- Exercise aim:
Return the entries verbatim and drop every picture.

Collected data entries
◇ ◇ ◇ ◇ ◇ ◇ ◇

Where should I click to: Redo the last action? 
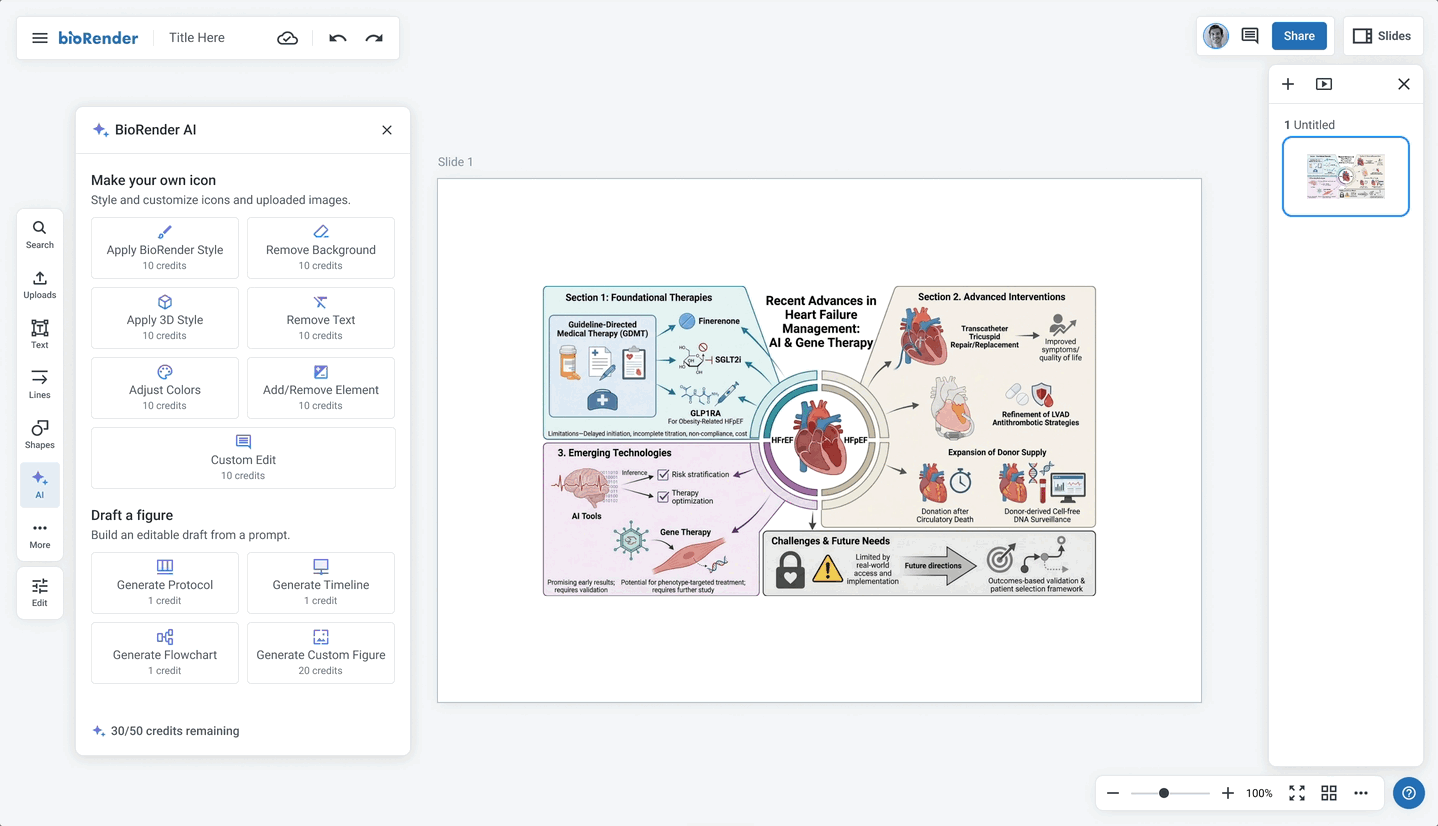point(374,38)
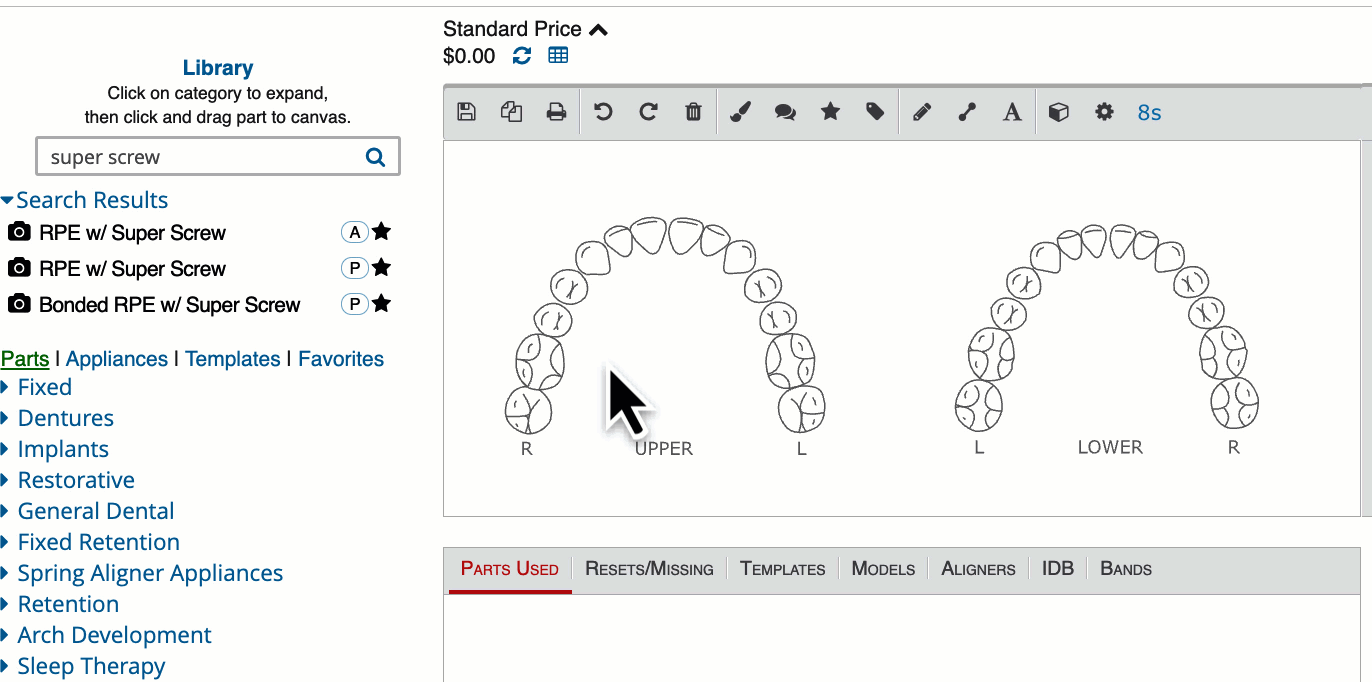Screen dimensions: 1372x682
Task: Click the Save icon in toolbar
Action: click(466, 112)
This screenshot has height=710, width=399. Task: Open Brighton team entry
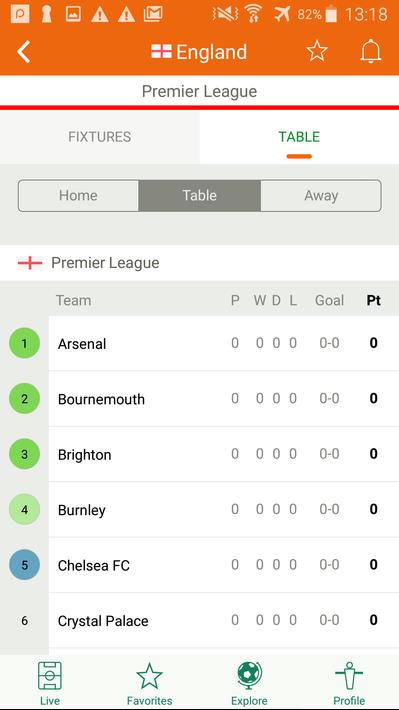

◇ ◇ ◇ ◇ ◇ ◇ ◇

- Output below:
Where should I click to: Redo the last action? 
point(374,38)
Screen dimensions: 1372x682
Task: Click the Save icon in toolbar
Action: click(466, 112)
This screenshot has height=710, width=399. Task: Open Brighton team entry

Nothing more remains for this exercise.